Violet Wattenberg

Personal information
- Full name: Violet Cornelia Elizabeth Wattenberg
- Born: 5 December 1978 (age 47) Goa, India
- Batting: Right-handed
- Role: Wicket-keeper

International information
- National side: Netherlands (2007–2011);
- Only Test (cap 11): 28 July 2007 v South Africa
- ODI debut (cap 72): 2 August 2007 v South Africa
- Last ODI: 17 August 2011 v Ireland
- T20I debut (cap 11): 1 July 2008 v West Indies
- Last T20I: 20 August 2011 v Ireland

Domestic team information
- 2008: Warwickshire

Career statistics
| Competition | WTest | WODI | WT20I | WLA |
| Matches | 1 | 19 | 11 | 43 |
| Runs scored | 52 | 179 | 146 | 555 |
| Batting average | 26.00 | 9.42 | 16.22 | 15.41 |
| 100s/50s | 0/0 | 0/0 | 0/0 | 0/3 |
| Top score | 49 | 34 | 25 | 60 |
| Catches/stumpings | 1/2 | 12/3 | 3/1 | 30/11 |
- Source: CricketArchive, 2 December 2021

= Violet Wattenberg =

Dutch cricketer (born 1978)

Violet Cornelia Elizabeth Wattenberg (born 5 December 1978) is a Dutch former cricketer who played as a right-handed batter and wicket-keeper.
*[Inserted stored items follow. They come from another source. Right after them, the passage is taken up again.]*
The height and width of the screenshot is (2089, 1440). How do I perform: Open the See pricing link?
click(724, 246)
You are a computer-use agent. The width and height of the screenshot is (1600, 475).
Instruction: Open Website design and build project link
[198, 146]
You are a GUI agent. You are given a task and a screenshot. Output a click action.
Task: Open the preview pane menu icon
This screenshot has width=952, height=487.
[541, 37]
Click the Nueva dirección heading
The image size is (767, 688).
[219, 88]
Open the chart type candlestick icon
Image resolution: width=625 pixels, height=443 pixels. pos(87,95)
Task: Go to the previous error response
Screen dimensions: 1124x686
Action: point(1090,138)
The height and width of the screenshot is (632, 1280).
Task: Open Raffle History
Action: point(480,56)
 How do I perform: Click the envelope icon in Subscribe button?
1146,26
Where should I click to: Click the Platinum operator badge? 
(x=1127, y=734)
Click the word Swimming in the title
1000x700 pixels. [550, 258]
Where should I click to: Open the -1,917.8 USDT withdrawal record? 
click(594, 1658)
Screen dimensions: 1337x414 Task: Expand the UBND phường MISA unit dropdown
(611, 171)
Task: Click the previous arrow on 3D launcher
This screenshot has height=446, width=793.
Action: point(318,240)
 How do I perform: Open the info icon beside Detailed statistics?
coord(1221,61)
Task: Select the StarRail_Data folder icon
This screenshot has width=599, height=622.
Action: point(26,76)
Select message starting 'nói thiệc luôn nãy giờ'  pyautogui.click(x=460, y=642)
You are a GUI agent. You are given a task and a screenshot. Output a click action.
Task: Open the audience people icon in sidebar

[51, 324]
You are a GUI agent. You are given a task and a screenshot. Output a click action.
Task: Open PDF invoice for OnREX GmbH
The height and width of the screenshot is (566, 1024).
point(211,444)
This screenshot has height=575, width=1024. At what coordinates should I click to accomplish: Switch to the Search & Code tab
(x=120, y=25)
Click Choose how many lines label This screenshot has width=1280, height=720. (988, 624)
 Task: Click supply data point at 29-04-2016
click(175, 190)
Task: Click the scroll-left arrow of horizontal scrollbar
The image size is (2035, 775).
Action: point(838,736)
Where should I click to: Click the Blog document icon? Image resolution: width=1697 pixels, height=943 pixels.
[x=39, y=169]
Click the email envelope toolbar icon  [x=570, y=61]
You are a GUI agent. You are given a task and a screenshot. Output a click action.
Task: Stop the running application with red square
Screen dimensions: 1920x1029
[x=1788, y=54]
She appeared in one Test match, 19 One Day Internationals and 11 Twenty20 Internationals for the Netherlands between 2007 and 2011. In her only Test match, she was the team's highest scorer, including scoring 49 in the first innings. She also spent one season playing for Warwickshire in 2008.